[Collected data]
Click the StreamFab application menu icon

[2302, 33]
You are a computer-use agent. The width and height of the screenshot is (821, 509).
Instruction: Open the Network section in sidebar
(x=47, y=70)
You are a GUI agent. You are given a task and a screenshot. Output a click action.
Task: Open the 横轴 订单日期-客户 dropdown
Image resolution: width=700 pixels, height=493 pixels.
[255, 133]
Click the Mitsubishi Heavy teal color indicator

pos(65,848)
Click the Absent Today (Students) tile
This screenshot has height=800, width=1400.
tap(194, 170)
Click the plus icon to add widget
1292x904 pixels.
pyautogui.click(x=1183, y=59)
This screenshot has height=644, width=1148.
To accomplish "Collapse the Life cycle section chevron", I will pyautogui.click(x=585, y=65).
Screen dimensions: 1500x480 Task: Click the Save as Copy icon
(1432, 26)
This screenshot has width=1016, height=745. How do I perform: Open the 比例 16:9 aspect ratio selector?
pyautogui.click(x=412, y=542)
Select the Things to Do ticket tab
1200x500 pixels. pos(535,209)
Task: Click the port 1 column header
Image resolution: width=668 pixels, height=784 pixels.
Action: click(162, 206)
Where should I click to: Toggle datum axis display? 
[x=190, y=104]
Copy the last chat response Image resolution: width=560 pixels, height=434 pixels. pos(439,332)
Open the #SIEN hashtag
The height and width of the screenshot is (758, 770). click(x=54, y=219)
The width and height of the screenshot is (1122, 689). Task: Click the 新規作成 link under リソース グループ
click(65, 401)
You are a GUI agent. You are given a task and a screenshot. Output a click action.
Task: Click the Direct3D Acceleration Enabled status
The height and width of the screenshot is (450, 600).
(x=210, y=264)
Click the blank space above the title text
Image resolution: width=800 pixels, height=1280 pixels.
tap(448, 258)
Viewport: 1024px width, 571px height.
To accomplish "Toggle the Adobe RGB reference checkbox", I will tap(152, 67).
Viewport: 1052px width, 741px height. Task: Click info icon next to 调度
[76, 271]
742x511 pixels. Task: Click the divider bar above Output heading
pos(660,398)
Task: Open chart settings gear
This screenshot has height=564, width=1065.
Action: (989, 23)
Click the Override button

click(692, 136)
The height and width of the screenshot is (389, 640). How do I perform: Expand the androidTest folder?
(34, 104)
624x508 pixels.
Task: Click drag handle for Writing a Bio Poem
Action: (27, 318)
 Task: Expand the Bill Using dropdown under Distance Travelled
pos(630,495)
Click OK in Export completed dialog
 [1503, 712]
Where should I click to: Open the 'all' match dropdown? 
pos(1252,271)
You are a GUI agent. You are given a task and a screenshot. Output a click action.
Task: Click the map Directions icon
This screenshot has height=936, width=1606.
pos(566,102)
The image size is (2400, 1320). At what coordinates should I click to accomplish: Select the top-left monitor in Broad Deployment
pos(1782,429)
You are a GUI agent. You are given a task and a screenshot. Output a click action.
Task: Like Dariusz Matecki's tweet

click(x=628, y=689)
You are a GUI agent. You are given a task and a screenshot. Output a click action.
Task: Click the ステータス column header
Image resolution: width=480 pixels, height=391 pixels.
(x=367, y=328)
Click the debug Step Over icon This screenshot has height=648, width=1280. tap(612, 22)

Your instructions: For each line shown above, write an exact copy.

Exercise solution:
Click the StreamFab application menu icon

[2302, 33]
You are a computer-use agent. The width and height of the screenshot is (821, 509).
Instruction: Open the Network section in sidebar
(x=47, y=70)
You are a GUI agent. You are given a task and a screenshot. Output a click action.
Task: Open the 横轴 订单日期-客户 dropdown
Image resolution: width=700 pixels, height=493 pixels.
[255, 133]
Click the Mitsubishi Heavy teal color indicator

pos(65,848)
Click the Absent Today (Students) tile
This screenshot has height=800, width=1400.
tap(194, 170)
Click the plus icon to add widget
1292x904 pixels.
pyautogui.click(x=1183, y=59)
This screenshot has height=644, width=1148.
To accomplish "Collapse the Life cycle section chevron", I will pyautogui.click(x=585, y=65).
Screen dimensions: 1500x480 Task: Click the Save as Copy icon
(1432, 26)
This screenshot has width=1016, height=745. How do I perform: Open the 比例 16:9 aspect ratio selector?
pyautogui.click(x=412, y=542)
Select the Things to Do ticket tab
1200x500 pixels. pos(535,209)
Task: Click the port 1 column header
Image resolution: width=668 pixels, height=784 pixels.
Action: click(162, 206)
Where should I click to: Toggle datum axis display? 
[x=190, y=104]
Copy the last chat response Image resolution: width=560 pixels, height=434 pixels. pos(439,332)
Open the #SIEN hashtag
The height and width of the screenshot is (758, 770). click(x=54, y=219)
The width and height of the screenshot is (1122, 689). Task: Click the 新規作成 link under リソース グループ
click(65, 401)
You are a GUI agent. You are given a task and a screenshot. Output a click action.
Task: Click the Direct3D Acceleration Enabled status
The height and width of the screenshot is (450, 600).
(x=210, y=264)
Click the blank space above the title text
Image resolution: width=800 pixels, height=1280 pixels.
tap(448, 258)
Viewport: 1024px width, 571px height.
To accomplish "Toggle the Adobe RGB reference checkbox", I will tap(152, 67).
Viewport: 1052px width, 741px height. Task: Click info icon next to 调度
[76, 271]
742x511 pixels. Task: Click the divider bar above Output heading
pos(660,398)
Task: Open chart settings gear
This screenshot has height=564, width=1065.
Action: (989, 23)
Click the Override button

click(692, 136)
The height and width of the screenshot is (389, 640). How do I perform: Expand the androidTest folder?
(34, 104)
624x508 pixels.
Task: Click drag handle for Writing a Bio Poem
Action: (27, 318)
 Task: Expand the Bill Using dropdown under Distance Travelled
pos(630,495)
Click OK in Export completed dialog
 [1503, 712]
Where should I click to: Open the 'all' match dropdown? 
pos(1252,271)
You are a GUI agent. You are given a task and a screenshot. Output a click action.
Task: Click the map Directions icon
This screenshot has height=936, width=1606.
pos(566,102)
The image size is (2400, 1320). At what coordinates should I click to accomplish: Select the top-left monitor in Broad Deployment
pos(1782,429)
You are a GUI agent. You are given a task and a screenshot. Output a click action.
Task: Like Dariusz Matecki's tweet

click(x=628, y=689)
You are a GUI agent. You are given a task and a screenshot. Output a click action.
Task: Click the ステータス column header
Image resolution: width=480 pixels, height=391 pixels.
(x=367, y=328)
Click the debug Step Over icon This screenshot has height=648, width=1280. tap(612, 22)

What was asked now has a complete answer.